Cada tanto (quiero decir cada dos o tres semanas) vuelvo a Gerald Murnane (1939), el mayor escritor vivo. Tras años de vivir en las sombras del universo literario, los últimos 15 años de este curioso ermitaño obsesionado por las carreras de caballos, que nació sin olfato, apenas salió de Australia, nunca se subió a un avión ni compró un televisor ni tocó una computadora, que no entró a un museo ni asistió a un concierto por voluntad propia, que no se interesó por el cine ni el teatro ni tampoco por la política o la vida de los aborígenes y ni siquiera por el mar ni las montañas porque prefiere como paisaje las grandes extensiones de pasto con un árbol al fondo o tal vez una colina, pero estudió húngaro hasta dominarlo para leer a Gyuka Illyés (1902-1980), fueron más fáciles: pudo publicar sin las restricciones con las que los editores lo atormentaron de joven, fue traducido (hay dos libros suyos en castellano, Las llanuras y Una vida en las carreras), la prensa internacional se interesó por él y hasta se lo mencionó como candidato al Premio Nobel (de los que nunca lo ganan). Hoy vive en Goroke, un pueblo de doscientos habitantes en el que pasa buena parte del día en el modesto club de golf local.

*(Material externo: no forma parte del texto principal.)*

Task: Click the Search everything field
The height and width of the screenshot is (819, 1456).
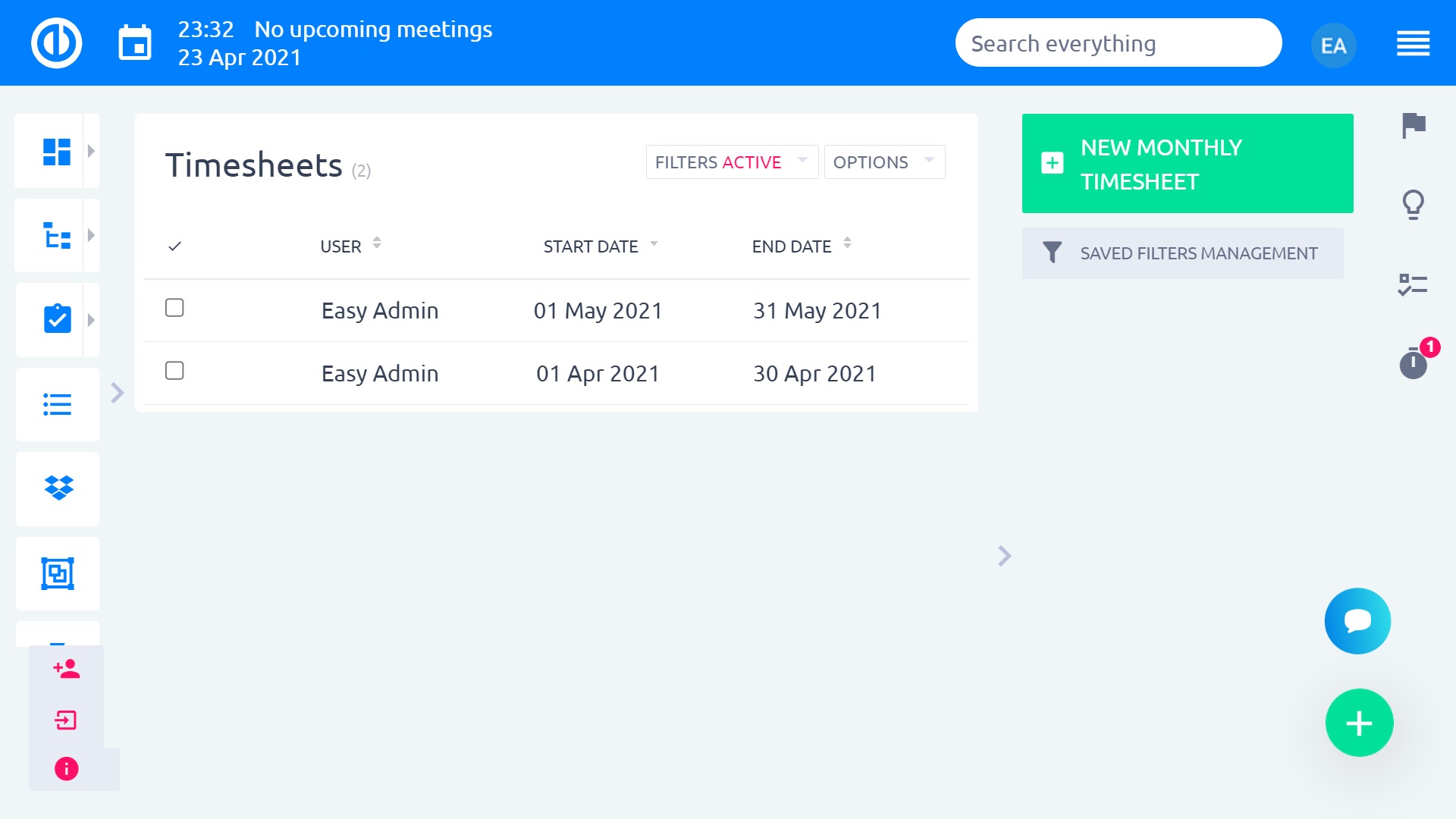Action: [1118, 43]
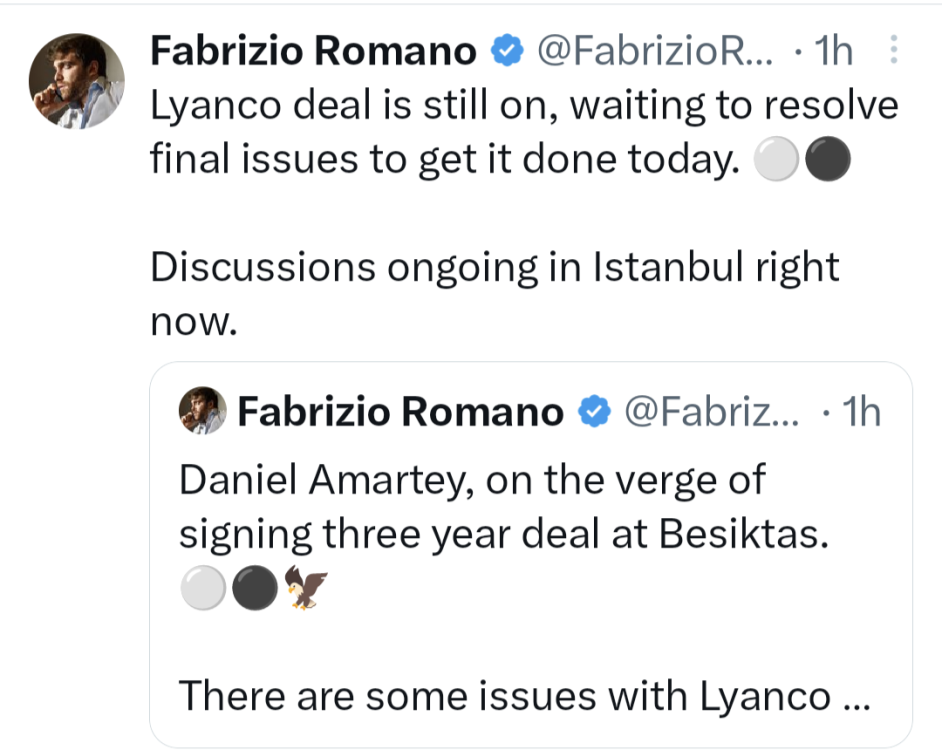Click the 'Discussions ongoing in Istanbul' line
The width and height of the screenshot is (942, 750).
(x=494, y=267)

En estos días vi por primera vez imágenes de Murnane (parece un viejo simpático) gracias a algunos videos que se encuentran en YouTube, que incluyen entrevistas y conferencias. Hay además una película sobre él, Words and Silk, de Philip Tyndall, que el crítico Adrian Martin considera el mejor documental australiano de la historia. Pero esa no la conseguí. Martin dice que las afirmaciones habituales sobre Murnane (“un estilista, un explorador de la memoria a la manera de Proust, que experimenta con la autoconciencia mediante pulidas formas lingüísticas”) no son más que lugares comunes. Y que, en cambio, “su prosa obsesiva, compulsiva y un tanto demente oculta bajo la tranquila superficie de sus frases recurrentes y sus textos perfectos los indicios de una misteriosa y terrible violencia”. Lo no dicho en los libros de Murnane aguarda a los lectores del futuro en sus enormes y completos archivos autobiográficos que sus hijos decidirán cuándo dar a conocer. Esos archivos incluyen también miles de páginas de manuscritos no publicados y su mundo imaginario de las Antípodas, un continente turfístico ficticio e infinitamente detallado.

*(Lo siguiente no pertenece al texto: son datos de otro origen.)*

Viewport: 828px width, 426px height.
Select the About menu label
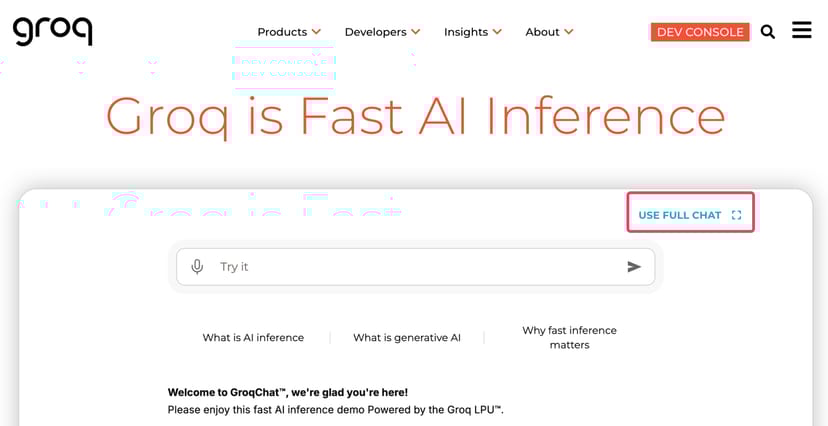[542, 32]
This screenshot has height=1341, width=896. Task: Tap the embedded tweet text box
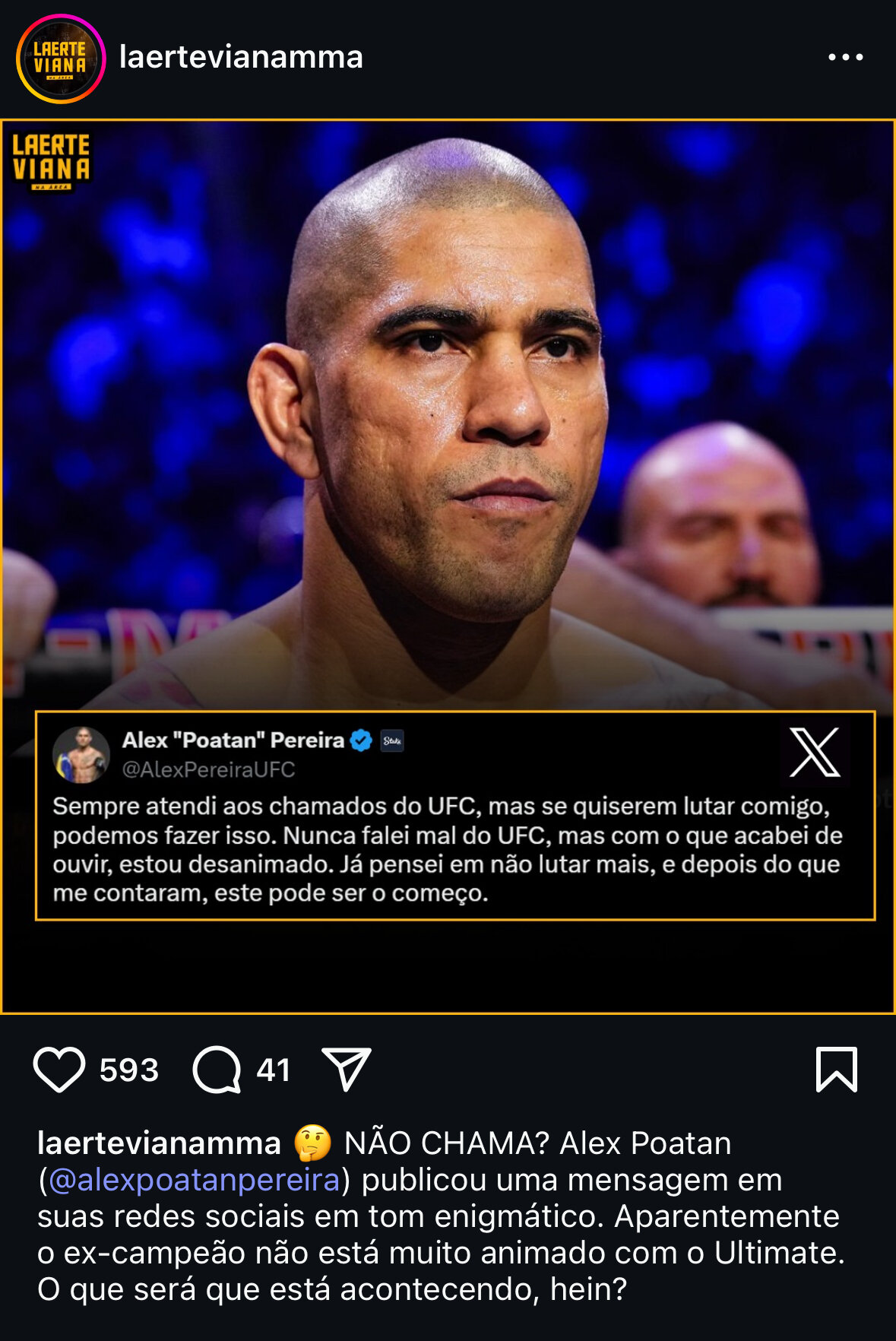(455, 816)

En estos días accedí también a su Invisible Yet Enduring Lilacs, el libro de ensayos que ayuda a entender la visión radicalmente original que Murnane tiene de la literatura. Hay allí un texto breve llamado Secret Writing, en el que habla de sus comienzos hacia 1962, cuando suponía que iba a ser siempre un escritor secreto en una época en la que nadie publicaba nuevos autores australianos ni tampoco había visto a un escritor leer en público, ya que no existían cosas tales como los festivales de literatura. Sesenta años más tarde, la crítica es tal vez más receptiva a una escritura excéntrica como la de Murnane, pero la idea de un marginal, sin contacto con otros escritores, es inimaginable: para dar un ejemplo, el talentoso y prematuramente fallecido Carlos Busqued era un lobo solitario ampliamente conocido. Pero, al mismo tiempo, la literatura necesita cada vez más de los que van a contramano de ella. Aunque es cada vez más difícil.